Source records

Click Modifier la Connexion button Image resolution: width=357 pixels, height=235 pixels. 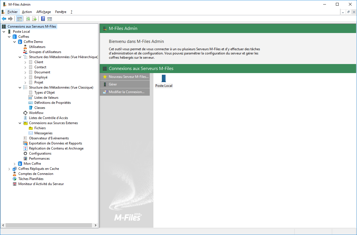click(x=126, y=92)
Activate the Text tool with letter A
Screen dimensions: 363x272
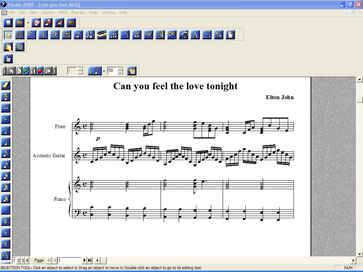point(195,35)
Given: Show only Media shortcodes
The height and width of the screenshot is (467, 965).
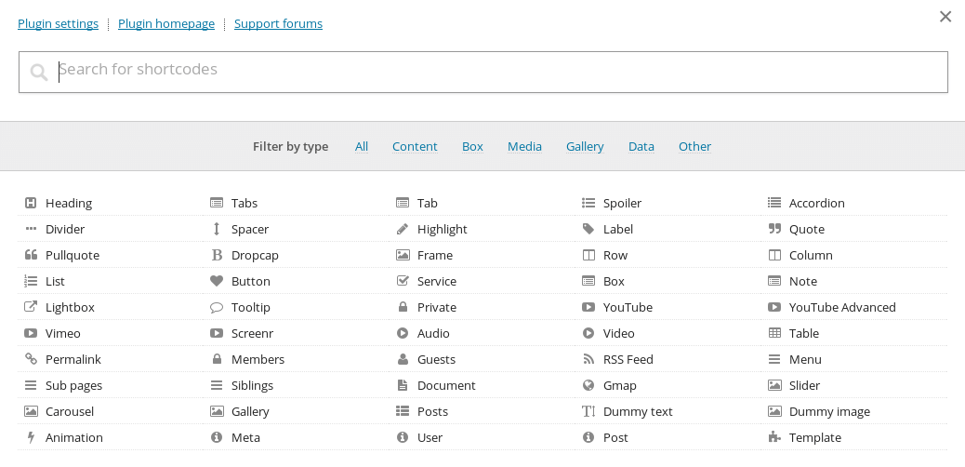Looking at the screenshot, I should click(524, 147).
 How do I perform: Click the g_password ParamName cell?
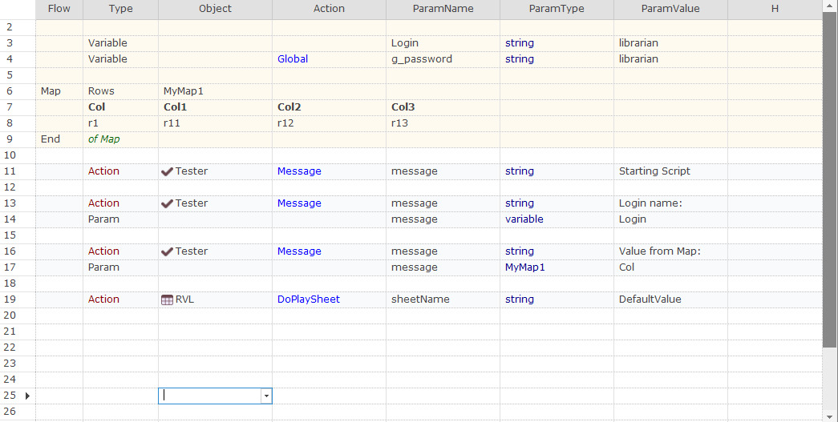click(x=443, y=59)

*About this task*. All that belongs in the answer is the lines from the line with "Activate the Text tool with letter A" through the closing line of the entries, inclusive, transcribed exactly and free of pictures.

*Answer to the problem*.
Activate the Text tool with letter A
Screen dimensions: 363x272
point(195,35)
Given: Show only Media shortcodes
The height and width of the screenshot is (467, 965).
Looking at the screenshot, I should click(524, 147).
 How do I perform: Click the g_password ParamName cell?
click(x=443, y=59)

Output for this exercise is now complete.